公捜処は昨年12月以降、ユン大統領に対して13回の取り調べを試みたが、拘束当日の1回を除き、すべてユン大統領が拒否した。一方で、憲法裁判所の弾劾審判には出席し、内乱事件の実態を全面的に否定するなど主張を展開している。
23日の弾劾審判では、政治活動を禁じた戒厳布告1号について「国家体制を混乱させる活動を制限するものであり、立法活動を妨げるものではなかった」と述べ、自身の決定の正当性を強調した。また、証人として出席したキム・ヨンヒョン(金龍顕)前国防相からも、戒厳を正当化する趣旨の回答を引き出した。
しかし、キム・ヨンヒョン氏の証言では、特殊戦司令部要員が国会本館内部に配置されたとの発言があり、ユン大統領側の「12人だけが本館に進入した」という主張と矛盾が生じた。このような食い違いは審判の流れに影響を与える可能性がある。
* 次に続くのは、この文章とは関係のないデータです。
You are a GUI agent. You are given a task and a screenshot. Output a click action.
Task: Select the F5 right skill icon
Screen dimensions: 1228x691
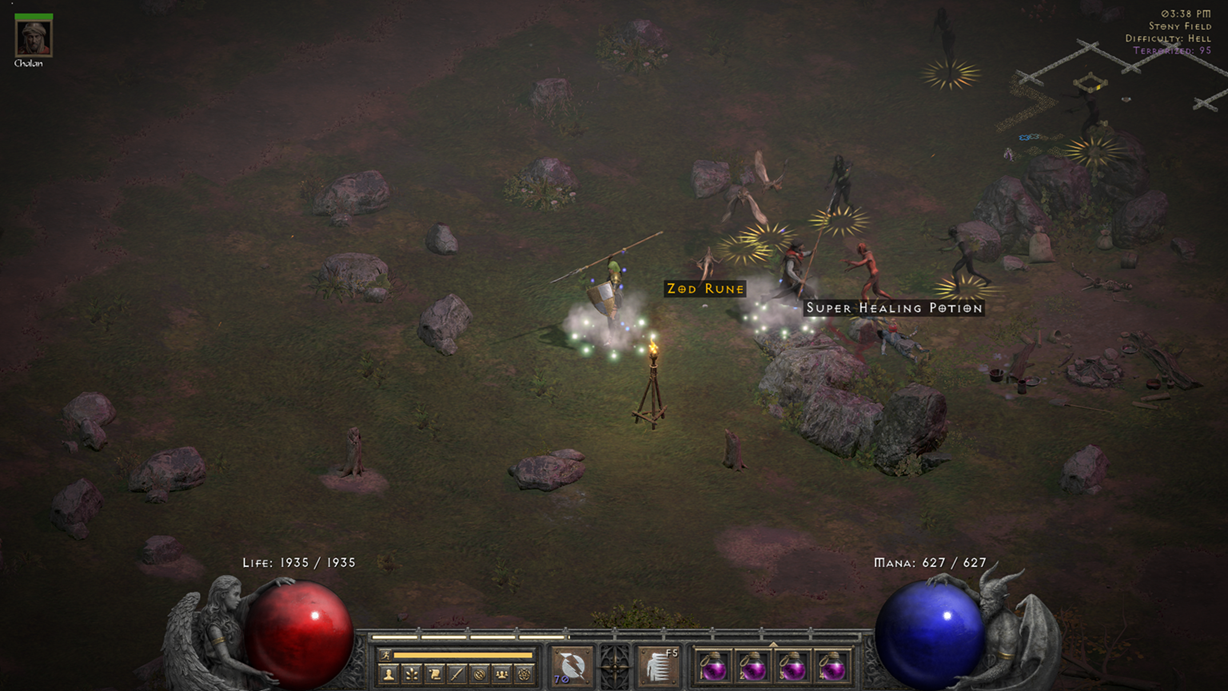point(658,666)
専門家は、ユン大統領の取り調べ拒否が弾劾審判において不利に働く可能性を指摘している。2017年のパク・クネ(朴槿恵)元大統領の弾劾審判では、捜査への非協力姿勢が「憲法順守の意思が明確でない」と判断され、弾劾の一因となった。
高麗大学法学専門大学院のチャ・ジナ教授は「取り調べを拒否する行為は、適法な捜査を阻害する行為として重大な法違反と見なされる可能性がある」と見ている。